Die Still- und Laktationsberaterin ist eine Pflegefachkraft in unserem Hause, die nach einer 2-jährigen Fachweiterbildung diese professionelle Beratungstätigkeit ausüben darf. Eine kontinuierliche Teilnahme an Fortbildungen sowie regelmäßige Rezertifizierungen tragen dazu bei, dass die Mütter und Babies nach hohen Qualitätskriterien versorgt werden können.

 

Im Bereich der Klinik für Geburtshilfe können die Mütter sich demnach vertrauensvoll an die Still- und Laktationsberaterin wenden. Durch eine gezielte Still-Beratung unterstützt sie unerfahrene Mütter und bestärkt sie in ihrem Stillwunsch. Unserer Meinung nach sollte schließlich jede Mutter und jedes Baby das Recht und die Möglichkeit auf eine glückliche und ausreichende Stillzeit haben.

Speziell gibt diese Fachschwester u. a. wertvolle Hinweise rund um das Thema Ernährung stillender Mütter, berät zur Einführung von Beikost, informiert über die richtige Stillposition und die Brustpflege oder hilft den Müttern bei der Organisation geeigneter Intervall-Milchpumpen.  

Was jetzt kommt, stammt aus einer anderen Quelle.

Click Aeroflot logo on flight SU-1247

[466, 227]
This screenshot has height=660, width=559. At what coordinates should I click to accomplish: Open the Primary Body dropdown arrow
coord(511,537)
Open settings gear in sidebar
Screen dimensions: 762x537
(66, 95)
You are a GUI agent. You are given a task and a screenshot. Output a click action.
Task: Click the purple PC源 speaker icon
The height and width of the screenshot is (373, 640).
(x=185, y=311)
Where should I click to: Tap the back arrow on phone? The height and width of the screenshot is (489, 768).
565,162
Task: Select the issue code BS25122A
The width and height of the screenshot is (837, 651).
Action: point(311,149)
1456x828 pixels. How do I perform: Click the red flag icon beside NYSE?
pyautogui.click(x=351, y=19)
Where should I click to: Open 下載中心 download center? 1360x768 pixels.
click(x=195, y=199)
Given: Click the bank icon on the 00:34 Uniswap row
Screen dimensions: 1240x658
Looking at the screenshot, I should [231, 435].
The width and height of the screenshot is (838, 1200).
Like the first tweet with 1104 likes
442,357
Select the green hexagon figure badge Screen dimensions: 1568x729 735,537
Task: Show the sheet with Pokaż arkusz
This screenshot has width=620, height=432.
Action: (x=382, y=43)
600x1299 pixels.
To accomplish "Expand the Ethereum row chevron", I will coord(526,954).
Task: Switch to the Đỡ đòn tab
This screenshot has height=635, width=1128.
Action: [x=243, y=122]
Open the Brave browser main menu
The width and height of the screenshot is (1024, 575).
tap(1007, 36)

Auch nach dem stationären Aufenthalt steht sie den Müttern mit Rat und Tat zur Verfügung.

Wundmanagement

Das Klinikum hat vier interessierten Pflegekräften die Qualifikation zu Wundexpertinnen ICW e.V. ermöglicht. Mit ihrem Fachwissen beraten sie sowohl Pflegekräfte als auch ärztliche Kollegen bei der Wundbeurteilung und geben Empfehlungen zur phasengerechten Wundbehandlung.

 

In Anlehnung an den nationalen Expertenstandard „Wundmanagement“ haben engagierte Mitarbeiter aus den Berufsgruppen Pflege und Medizin eine Arbeitsgruppe gebildet. Dort wurde u. a. eine „Wundfibel“ nach anerkannten Leitlinien in der Wundversorgung erarbeitet. Diese Wundfibel dient als fachspezifische Grundlage für alle an der Wundversorgung beteiligten Mitarbeiter, um die Patienten mit insbesondere chronischen Wunden auf gleich hohem Niveau zu versorgen.

 

Die Teilnehmer der Arbeitsgruppe sind zudem für die ständige Aktualisierung der darin enthaltenen Inhalte zuständig. Außerdem leiten sie die neuen Erkenntnisse an ihre pflegerischen und ärztlichen Kollegen auf den Stationen weiter. Auch im Bereich des Materialeinsatzes testen sie, welche Wundversorgungsprodukte für eine hochwertige Behandlung der Wunden geeignet sind.

 

Inhaltliche Grundlage des Wundmanagements ist es, durch kombinierte Maßnahmen, bestehend aus Wunddiagnostik, Wundreinigung sowie Wundversorgung eine Wundheilung zu begünstigen bzw. herbeizuführen. Aufgrund der unterschiedlichen Behandlungsmöglichkeiten einschließlich der Verbandsmaterialien wurden deshalb im Klinikum Behandlungsstandards entwickelt, um eine einheitliche Versorgungsqualität von Wunden, insbesondere chronischen Wunden, in allen Fachbereichen zu gewährleisten.